En Costa Rica, cada año miles de toneladas de alimentos aptos para el consumo terminan en la basura mientras que un sector importante de la población enfrenta condiciones de pobreza y vulnerabilidad. Esta paradoja, visible en los hogares del país, fue señalada con énfasis por el Banco de Alimentos de Costa Rica con motivo de sus 14 años de fundación. El impacto del desperdicio no solo es social, representa también un desafío ambiental considerable, ya que los alimentos no consumidos contribuyen al incremento de las emisiones de gases de efecto invernadero.
Según datos de la Organización de las Naciones Unidas para la Alimentación y la Agricultura (FAO), alrededor del 33% de los alimentos producidos a nivel global se pierden o desperdician cada año, lo que equivale a unas 1,300 millones de toneladas anuales. Además, el Informe del índice de Desperdicio de Alimentos de las Naciones Unidas señala que más del 10% de las emisiones globales de gases de efecto invernadero provienen de alimentos descartados antes de ser consumidos. Estas cifras dimensionan el reto que enfrenta no solo Costa Rica, sino el planeta, en materia de seguridad alimentaria y sostenibilidad ambiental.

La coexistencia de exceso y necesidad queda en evidencia en el país centroamericano, donde el Banco de Alimentos de Costa Rica ha consolidado una red para redistribuir productos que de otro modo serían desechados. Esta organización actúa como un puente, conectando los excedentes de comida con quienes más lo requieren. Durante el último año, la entidad indicó haber beneficiado a más de 44,400 personas a través de una red articulada por 345 organizaciones sociales en 69 cantones del territorio nacional.
El alcance del Banco de Alimentos no se limita a la distribución: la institución informó la implementación de iniciativas como el programa ResCataR, que se dedica a recuperar alimentos provenientes de hoteles y restaurantes, y Nutrihéroes, centrado en la educación y sensibilización sobre nutrición y hábitos responsables. De esta forma, la estrategia aborda el fenómeno en distintos frentes, desde la recolección hasta la concientización.
En la actualidad, la organización enfrenta nuevos desafíos. Según datos del propio Banco de Alimentos de Costa Rica, el 2026 se vislumbra complejo ante la disminución de donaciones por parte de empresas, un fenómeno que amenaza directamente la provisión de productos básicos como arroz, frijoles, leche, pastas y proteínas. Esta tendencia, si persiste, podría dificultar la atención a una población beneficiaria en constante aumento.
A propósito del aniversario, Francia Linares, directora ejecutiva de la entidad, enfatizó la importancia de la colaboración intersectorial: “El hambre y el desperdicio de alimentos son dos realidades que coexisten, pero que sí tienen solución cuando trabajamos en conjunto. Este aniversario es una oportunidad para invitar a toda la sociedad, especialmente al sector empresarial, a transformar excedentes en oportunidades y llevar alimento a quienes más lo necesitan”, señaló Linares en declaraciones recogidas por el Banco de Alimentos de Costa Rica.

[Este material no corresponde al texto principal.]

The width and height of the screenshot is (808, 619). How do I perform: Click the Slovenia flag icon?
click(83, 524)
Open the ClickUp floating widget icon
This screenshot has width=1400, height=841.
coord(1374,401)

El daño ambiental provocado por el desperdicio trasciende la pérdida directa de recursos. Cuando los alimentos son desechados, también se pierden la energía, el agua y el trabajo empleados en su producción. Su descomposición genera gases como el metano, que tienen un notable efecto en el calentamiento global y agravan las consecuencias del cambio climático.

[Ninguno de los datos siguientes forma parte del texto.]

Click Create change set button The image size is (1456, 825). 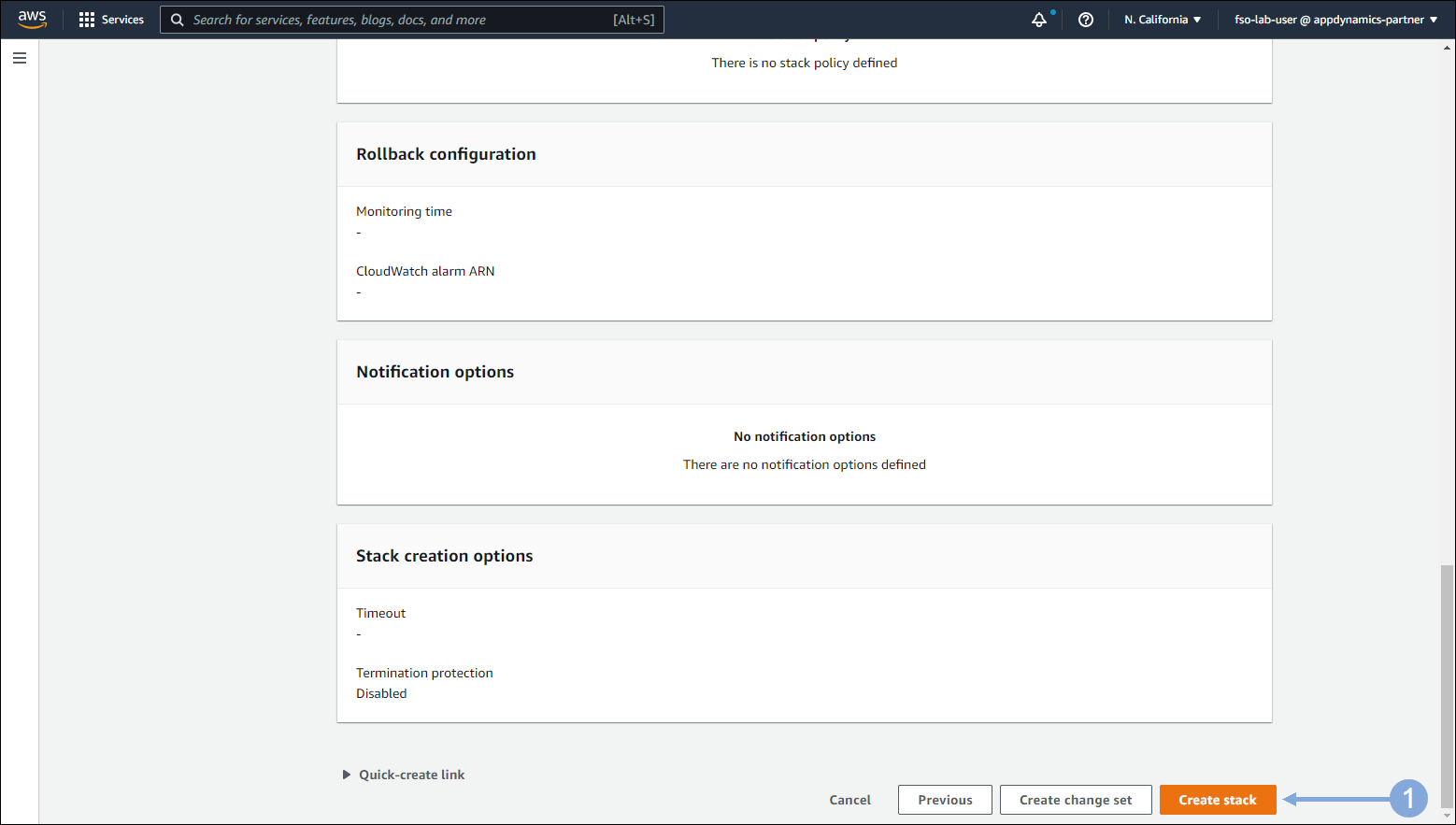tap(1075, 800)
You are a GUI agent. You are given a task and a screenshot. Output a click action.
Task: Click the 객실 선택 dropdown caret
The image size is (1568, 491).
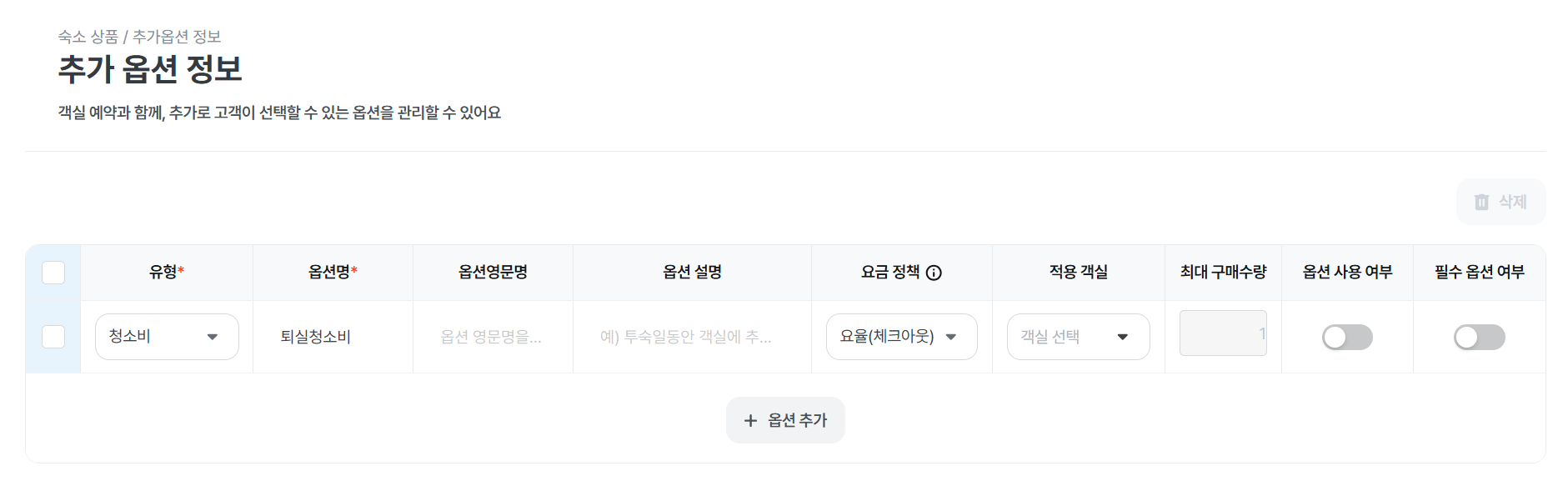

De acuerdo con la información proporcionada por el Banco, la lucha contra el desperdicio se apoya tanto en la recuperación de alimentos como en la sensibilización social. El público puede integrarse a esta causa mediante la donación directa de productos en buen estado, aportes económicos o participación en actividades de voluntariado como el programa “Manos Transformando Vidas”, dirigido a multiplicar el impacto positivo en las comunidades vulnerables.
A 14 años de su creación, el Banco de Alimentos de Costa Rica reitera la necesidad de sumar esfuerzos desde los distintos sectores de la sociedad para enfrentar esta problemática. La cooperación entre empresas, agrupaciones civiles y ciudadanía se plantea como condición esencial para reducir el desperdicio de alimentos y avanzar hacia un modelo de desarrollo más equitativo y sostenible.